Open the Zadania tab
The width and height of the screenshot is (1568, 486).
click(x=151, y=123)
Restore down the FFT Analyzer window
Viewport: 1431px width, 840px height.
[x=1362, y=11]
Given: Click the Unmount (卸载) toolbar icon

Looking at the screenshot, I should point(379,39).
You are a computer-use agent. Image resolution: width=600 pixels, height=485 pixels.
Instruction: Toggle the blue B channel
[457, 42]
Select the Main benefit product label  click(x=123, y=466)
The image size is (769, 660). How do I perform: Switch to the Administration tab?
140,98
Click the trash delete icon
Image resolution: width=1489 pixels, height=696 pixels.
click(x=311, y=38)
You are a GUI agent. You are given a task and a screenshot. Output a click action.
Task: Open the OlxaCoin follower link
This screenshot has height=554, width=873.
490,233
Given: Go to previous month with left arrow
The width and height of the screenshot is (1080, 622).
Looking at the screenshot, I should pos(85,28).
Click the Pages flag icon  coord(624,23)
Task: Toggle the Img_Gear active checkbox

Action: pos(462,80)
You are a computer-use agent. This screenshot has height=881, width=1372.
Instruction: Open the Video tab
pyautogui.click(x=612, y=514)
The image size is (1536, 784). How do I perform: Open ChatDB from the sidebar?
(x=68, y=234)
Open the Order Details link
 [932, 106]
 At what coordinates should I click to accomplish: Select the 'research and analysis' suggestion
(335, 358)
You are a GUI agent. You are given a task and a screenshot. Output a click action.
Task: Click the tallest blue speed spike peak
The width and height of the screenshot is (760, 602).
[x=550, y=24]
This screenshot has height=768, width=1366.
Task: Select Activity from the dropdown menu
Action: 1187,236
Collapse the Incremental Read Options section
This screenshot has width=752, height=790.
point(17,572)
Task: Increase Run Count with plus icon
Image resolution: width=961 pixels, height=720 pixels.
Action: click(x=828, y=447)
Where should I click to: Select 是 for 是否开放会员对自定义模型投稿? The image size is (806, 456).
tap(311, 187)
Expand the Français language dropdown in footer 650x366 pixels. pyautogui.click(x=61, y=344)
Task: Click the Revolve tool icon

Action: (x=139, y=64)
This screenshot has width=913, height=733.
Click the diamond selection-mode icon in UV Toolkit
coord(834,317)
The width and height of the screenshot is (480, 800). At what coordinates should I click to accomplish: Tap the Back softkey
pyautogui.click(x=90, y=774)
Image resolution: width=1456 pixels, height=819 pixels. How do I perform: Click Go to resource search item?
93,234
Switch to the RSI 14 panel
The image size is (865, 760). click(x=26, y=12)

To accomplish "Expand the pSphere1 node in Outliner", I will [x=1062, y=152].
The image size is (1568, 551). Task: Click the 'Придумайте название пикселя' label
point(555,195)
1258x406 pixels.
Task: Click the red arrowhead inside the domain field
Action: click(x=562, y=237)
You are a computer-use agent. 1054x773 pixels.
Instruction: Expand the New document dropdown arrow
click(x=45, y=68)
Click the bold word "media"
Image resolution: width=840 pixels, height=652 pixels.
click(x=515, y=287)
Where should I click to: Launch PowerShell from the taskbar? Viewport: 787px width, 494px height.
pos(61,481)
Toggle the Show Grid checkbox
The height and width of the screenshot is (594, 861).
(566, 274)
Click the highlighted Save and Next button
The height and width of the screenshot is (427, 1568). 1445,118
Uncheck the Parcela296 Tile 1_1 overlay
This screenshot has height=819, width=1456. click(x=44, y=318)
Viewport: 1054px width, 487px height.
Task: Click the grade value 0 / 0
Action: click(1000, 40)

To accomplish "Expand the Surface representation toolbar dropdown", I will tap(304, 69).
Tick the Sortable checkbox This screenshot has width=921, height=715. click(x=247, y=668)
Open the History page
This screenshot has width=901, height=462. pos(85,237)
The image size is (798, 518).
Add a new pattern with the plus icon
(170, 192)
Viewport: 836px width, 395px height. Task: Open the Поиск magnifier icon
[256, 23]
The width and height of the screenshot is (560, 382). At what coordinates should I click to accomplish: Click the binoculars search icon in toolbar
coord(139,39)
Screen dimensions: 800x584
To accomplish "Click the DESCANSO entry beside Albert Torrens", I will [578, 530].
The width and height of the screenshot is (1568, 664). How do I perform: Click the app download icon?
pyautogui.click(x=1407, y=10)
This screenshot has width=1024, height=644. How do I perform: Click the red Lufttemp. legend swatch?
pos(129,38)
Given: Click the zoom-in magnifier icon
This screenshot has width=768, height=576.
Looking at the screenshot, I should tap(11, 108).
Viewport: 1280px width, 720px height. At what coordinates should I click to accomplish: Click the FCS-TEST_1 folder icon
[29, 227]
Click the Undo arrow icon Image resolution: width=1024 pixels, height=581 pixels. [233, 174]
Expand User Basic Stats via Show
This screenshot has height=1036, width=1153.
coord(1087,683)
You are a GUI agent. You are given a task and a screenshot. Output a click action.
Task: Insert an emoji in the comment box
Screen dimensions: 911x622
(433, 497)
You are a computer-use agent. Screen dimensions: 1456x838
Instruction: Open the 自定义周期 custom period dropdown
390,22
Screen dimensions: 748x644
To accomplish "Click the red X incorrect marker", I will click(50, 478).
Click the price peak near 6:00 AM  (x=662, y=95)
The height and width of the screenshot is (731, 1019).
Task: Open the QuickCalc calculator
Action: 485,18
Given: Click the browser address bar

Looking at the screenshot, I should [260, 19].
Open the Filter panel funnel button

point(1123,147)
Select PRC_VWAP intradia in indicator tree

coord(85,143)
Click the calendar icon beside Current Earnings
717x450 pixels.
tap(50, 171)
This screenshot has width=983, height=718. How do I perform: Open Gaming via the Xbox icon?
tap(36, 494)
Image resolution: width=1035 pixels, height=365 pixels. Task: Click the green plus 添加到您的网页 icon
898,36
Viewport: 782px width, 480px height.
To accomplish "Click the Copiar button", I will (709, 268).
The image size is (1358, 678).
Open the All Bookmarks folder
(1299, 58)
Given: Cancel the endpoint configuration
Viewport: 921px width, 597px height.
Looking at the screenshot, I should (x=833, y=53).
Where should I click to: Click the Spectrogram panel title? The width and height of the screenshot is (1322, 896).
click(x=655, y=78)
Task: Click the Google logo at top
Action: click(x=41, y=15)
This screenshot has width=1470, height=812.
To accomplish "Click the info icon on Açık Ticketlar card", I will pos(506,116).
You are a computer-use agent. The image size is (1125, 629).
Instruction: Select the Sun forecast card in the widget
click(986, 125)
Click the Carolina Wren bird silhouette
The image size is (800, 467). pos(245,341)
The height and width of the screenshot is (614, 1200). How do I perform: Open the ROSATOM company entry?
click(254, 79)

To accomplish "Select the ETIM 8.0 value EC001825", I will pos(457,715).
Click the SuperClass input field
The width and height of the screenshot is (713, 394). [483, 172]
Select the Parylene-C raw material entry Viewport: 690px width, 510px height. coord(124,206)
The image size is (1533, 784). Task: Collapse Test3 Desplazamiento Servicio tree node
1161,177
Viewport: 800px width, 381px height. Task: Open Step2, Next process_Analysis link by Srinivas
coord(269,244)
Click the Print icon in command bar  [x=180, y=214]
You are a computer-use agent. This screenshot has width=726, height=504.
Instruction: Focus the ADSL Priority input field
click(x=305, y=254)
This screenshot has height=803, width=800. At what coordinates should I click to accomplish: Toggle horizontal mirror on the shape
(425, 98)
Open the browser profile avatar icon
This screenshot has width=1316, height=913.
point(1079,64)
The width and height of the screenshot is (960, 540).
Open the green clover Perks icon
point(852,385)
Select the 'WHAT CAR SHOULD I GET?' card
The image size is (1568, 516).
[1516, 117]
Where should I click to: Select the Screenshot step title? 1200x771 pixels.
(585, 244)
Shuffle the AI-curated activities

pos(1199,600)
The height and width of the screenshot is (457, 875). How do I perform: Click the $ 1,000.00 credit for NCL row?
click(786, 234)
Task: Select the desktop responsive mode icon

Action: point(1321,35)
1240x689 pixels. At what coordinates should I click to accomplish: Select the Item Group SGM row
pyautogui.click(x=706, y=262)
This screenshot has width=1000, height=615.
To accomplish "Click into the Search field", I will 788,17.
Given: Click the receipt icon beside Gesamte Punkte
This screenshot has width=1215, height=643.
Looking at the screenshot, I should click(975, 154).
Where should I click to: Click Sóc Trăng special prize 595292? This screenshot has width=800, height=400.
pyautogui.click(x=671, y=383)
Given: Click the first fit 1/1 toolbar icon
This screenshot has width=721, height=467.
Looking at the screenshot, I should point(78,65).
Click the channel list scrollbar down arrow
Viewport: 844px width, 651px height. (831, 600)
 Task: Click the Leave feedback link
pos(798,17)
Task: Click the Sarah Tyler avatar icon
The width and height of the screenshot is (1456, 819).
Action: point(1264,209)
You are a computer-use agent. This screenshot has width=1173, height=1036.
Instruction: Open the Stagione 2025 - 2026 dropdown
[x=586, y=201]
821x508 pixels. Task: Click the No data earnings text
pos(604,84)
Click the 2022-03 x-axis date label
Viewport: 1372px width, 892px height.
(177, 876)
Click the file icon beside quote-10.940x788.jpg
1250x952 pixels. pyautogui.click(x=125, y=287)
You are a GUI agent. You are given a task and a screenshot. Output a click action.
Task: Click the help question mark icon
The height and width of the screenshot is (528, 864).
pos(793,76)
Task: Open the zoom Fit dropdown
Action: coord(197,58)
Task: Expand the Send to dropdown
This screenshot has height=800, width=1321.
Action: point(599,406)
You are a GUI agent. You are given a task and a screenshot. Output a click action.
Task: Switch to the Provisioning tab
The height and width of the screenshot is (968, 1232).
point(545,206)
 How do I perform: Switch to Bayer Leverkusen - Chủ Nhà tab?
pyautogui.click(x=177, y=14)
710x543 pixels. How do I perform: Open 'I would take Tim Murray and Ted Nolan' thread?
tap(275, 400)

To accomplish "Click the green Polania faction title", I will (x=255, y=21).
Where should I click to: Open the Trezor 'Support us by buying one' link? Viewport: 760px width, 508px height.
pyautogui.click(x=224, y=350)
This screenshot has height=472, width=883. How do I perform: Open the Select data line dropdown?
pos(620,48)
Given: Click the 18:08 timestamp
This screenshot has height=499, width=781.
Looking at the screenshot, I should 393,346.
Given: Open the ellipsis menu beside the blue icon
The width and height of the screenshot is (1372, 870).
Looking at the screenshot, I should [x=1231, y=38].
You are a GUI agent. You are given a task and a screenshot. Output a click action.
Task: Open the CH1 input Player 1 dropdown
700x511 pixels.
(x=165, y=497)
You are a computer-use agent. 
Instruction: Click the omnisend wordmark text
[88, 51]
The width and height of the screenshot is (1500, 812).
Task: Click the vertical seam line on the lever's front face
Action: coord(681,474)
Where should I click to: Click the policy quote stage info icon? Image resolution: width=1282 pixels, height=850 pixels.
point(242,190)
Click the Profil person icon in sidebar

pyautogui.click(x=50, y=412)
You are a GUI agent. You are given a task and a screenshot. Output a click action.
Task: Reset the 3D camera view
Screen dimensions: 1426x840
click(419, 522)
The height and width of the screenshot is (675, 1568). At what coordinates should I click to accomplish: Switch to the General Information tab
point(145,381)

..........

PROMPT - Rewrite the rows from the one containing "Open the Filter panel funnel button" through the one containing "tap(36, 494)", substituting "indicator list" for "indicator tree" and leaving everything else as it is.

CORRECT ANSWER -
Open the Filter panel funnel button

point(1123,147)
Select PRC_VWAP intradia in indicator list

coord(85,143)
Click the calendar icon beside Current Earnings
717x450 pixels.
tap(50, 171)
This screenshot has width=983, height=718. How do I perform: Open Gaming via the Xbox icon?
tap(36, 494)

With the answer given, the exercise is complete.